● Work item
Reproduce verbatim the passage of the Paul O'Connell retirement article starting with "Brian O'Driscoll said" and going on through "play with him.".

● Document segment
* * * *

Tributes pour in saying farewell to giant of the game
Munster Rugby described Paul O'Connell as "a leader, a lion, a legend" following his retirement yesterday.
The 36-year-old confirmed he was hanging up his boots following medical advice because of an horrific hamstring injury picked up playing for Ireland at the World Cup last year.
His latest injury setback was one bridge too far the giant of Irish rugby.
"Since sustaining the injury at the World Cup I have been fully focused on returning to fitness and starting an exciting new chapter for both myself and my family in Toulon. Unfortunately, this will no longer be possible," he said.
"I have been blessed to be a professional rugby player for over 14 years and to be part of Munster and Ireland teams that have experienced success."
The Limerick man paid tribute to his family.
He added: "Special thanks go to my wife Emily for her unwavering support through the good and the bad, and to my parents Michael and Shelagh.
"Lastly I would like to thank everyone who has supported the teams I've been a part of."
The worlds of sport, politics and academia, as well as friends and former colleagues, all paid tribute to the former Ireland, Munster and Lions captain.
Brian O'Driscoll said that his former team-mate was "simply irreplaceable". He added: "Really disappointing to see Paul O'Connell having to retire. Sensational career in red and green."
Munster legend Ronan O'Gara also paid tribute to O'Connell, along with young Irish ace Tadgh Furlong, fellow Limerickman Conor Murray and University of Limerick President Professor Don Barry.
O'Connell was unveiled as a Toulon player after last year's World Cup but never got to feature for the French side as he struggled to regain his fitness.
O'Gara said: "Something beautiful and fitting, the great man retires as a one club man. The pride of Limerick and a role model for the rest of the country."
His former Munster and Ireland team-mate Donnacha Ryan said he was disappointed that O'Connell's move to France never materialised but added it was a privilege to play with him.

* * * *

● Data under study
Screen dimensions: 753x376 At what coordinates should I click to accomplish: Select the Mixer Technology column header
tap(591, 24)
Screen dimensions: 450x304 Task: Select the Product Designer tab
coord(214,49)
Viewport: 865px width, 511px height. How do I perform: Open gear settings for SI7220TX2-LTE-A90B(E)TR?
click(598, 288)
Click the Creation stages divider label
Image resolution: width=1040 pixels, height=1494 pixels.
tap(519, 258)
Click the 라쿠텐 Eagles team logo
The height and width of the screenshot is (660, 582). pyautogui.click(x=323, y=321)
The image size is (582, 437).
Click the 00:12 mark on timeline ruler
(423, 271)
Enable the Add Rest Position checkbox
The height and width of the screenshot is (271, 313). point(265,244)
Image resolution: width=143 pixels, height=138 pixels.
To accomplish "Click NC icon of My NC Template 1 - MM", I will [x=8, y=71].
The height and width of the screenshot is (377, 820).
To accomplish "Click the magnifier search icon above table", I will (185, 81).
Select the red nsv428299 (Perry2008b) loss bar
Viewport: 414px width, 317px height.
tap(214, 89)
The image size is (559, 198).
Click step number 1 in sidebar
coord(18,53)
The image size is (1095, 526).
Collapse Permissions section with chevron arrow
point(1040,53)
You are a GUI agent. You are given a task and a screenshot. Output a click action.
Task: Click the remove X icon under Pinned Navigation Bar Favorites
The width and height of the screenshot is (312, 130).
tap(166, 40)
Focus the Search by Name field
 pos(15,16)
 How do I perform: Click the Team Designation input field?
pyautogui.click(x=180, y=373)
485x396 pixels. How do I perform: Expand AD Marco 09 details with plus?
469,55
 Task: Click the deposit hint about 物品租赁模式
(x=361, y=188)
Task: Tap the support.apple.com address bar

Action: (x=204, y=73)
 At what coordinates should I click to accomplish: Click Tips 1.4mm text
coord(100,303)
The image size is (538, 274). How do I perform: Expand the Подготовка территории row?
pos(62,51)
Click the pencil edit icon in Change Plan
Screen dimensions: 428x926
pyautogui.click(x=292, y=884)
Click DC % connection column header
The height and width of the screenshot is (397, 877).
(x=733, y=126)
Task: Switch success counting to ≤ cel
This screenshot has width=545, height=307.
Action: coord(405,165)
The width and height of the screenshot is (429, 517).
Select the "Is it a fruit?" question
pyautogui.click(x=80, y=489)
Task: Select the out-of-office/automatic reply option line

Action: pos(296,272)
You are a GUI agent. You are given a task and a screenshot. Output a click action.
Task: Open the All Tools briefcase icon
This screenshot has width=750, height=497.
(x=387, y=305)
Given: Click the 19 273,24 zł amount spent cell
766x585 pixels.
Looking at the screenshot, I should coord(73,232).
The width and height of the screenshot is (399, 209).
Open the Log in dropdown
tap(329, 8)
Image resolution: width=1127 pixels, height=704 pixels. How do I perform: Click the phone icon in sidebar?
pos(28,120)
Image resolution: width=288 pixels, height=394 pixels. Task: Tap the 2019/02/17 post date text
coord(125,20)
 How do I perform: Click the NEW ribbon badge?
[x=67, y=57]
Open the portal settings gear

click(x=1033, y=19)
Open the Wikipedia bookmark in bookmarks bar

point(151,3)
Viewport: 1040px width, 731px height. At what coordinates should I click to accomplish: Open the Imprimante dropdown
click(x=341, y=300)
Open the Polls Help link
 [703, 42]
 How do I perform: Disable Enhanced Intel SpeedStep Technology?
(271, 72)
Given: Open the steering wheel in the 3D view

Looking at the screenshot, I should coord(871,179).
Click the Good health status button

* * * *

● Solution for this task
Brian O'Driscoll said that his former team-mate was "simply irreplaceable". He added: "Really disappointing to see Paul O'Connell having to retire. Sensational career in red and green."
Munster legend Ronan O'Gara also paid tribute to O'Connell, along with young Irish ace Tadgh Furlong, fellow Limerickman Conor Murray and University of Limerick President Professor Don Barry.
O'Connell was unveiled as a Toulon player after last year's World Cup but never got to feature for the French side as he struggled to regain his fitness.
O'Gara said: "Something beautiful and fitting, the great man retires as a one club man. The pride of Limerick and a role model for the rest of the country."
His former Munster and Ireland team-mate Donnacha Ryan said he was disappointed that O'Connell's move to France never materialised but added it was a privilege to play with him.